In December, I looked at the radically different predictions from two poll questions asking people to predict their holiday spending.

One from Gallup predicts a great season for retailers, with consumer spending at record highs. The other comes from Monmouth, who predicts a reduction in holiday spending.

Now that we have real data, we can easily assess who was right and consider why we care.

According to Mastercard’s SpendingPulse, which measures retail sales across all payment methods. Holiday spending in 2023 increased by 3.1% compared to 2022. A Gallup poll question predicted an increase of nearly 12.5 percent, four times his actual increase.

They weren’t alone. Deloitte’s survey assessed what they were thinking. Spending increased by 14%.

Although exact numbers cannot be calculated from Monmouth’s data, spending certainly did not decline as their question predicted. Monmouth had friends. Another study predicted a 26% decline in holiday spending, while a Conference Board survey predicted a 2% decline.

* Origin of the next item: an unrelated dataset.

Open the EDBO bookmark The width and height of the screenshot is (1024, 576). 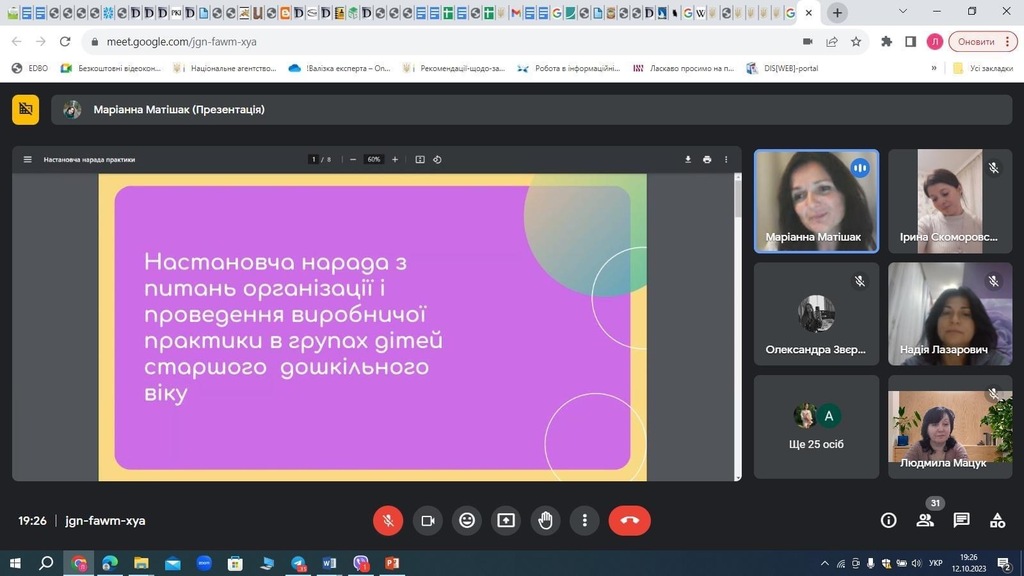coord(30,68)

Now you’re probably saying, “This is a pretty boring story. Why would Melman, a politician, have to write about this twice?”

The answer is simple. It is important for both pollsters and poll consumers to recognize the limitations of our science and technology.

When we examined these shopping data in December, we once again found that seemingly small differences in question wording can lead to large differences in answers. That applies equally to political questions.

Interpreting poll results requires strict adherence to the parameters of the question wording.

It is often foolish to try to assess complex concepts with one or two questions.

Just as important, if not more important, is to recognize the limitations of your respondents. People are not very good at predicting their future behavior.

With their phones in hand in October, people can’t predict exactly how much they’ll spend between then and Christmas.

It’s not the poll’s fault. That’s a human limit.

Some people carefully create a budget and stick to it. Some people create a detailed budget but ignore it. Additionally, some people don’t remember their budget very well. Some people don’t budget at all.

And many people don’t know that a few weeks after pollsters survey, they’ll find the perfect gift, even if it’s more expensive than they expected.

Politics often provides a heavier anchor than household finances (see discussion on partisanship). But given these limitations, it’s strange that election polls are so accurate.

Melman is president of the Melman Group, which has helped elect 30 U.S. senators, 12 governors and dozens of members of the House of Representatives. Mr. Mellman served as a pollster for the Senate Democratic leadership for more than 20 years, is president of the American Association of Political Consultants, a member of the association’s Hall of Fame, and chairman of the Israel Democratic Majority Party.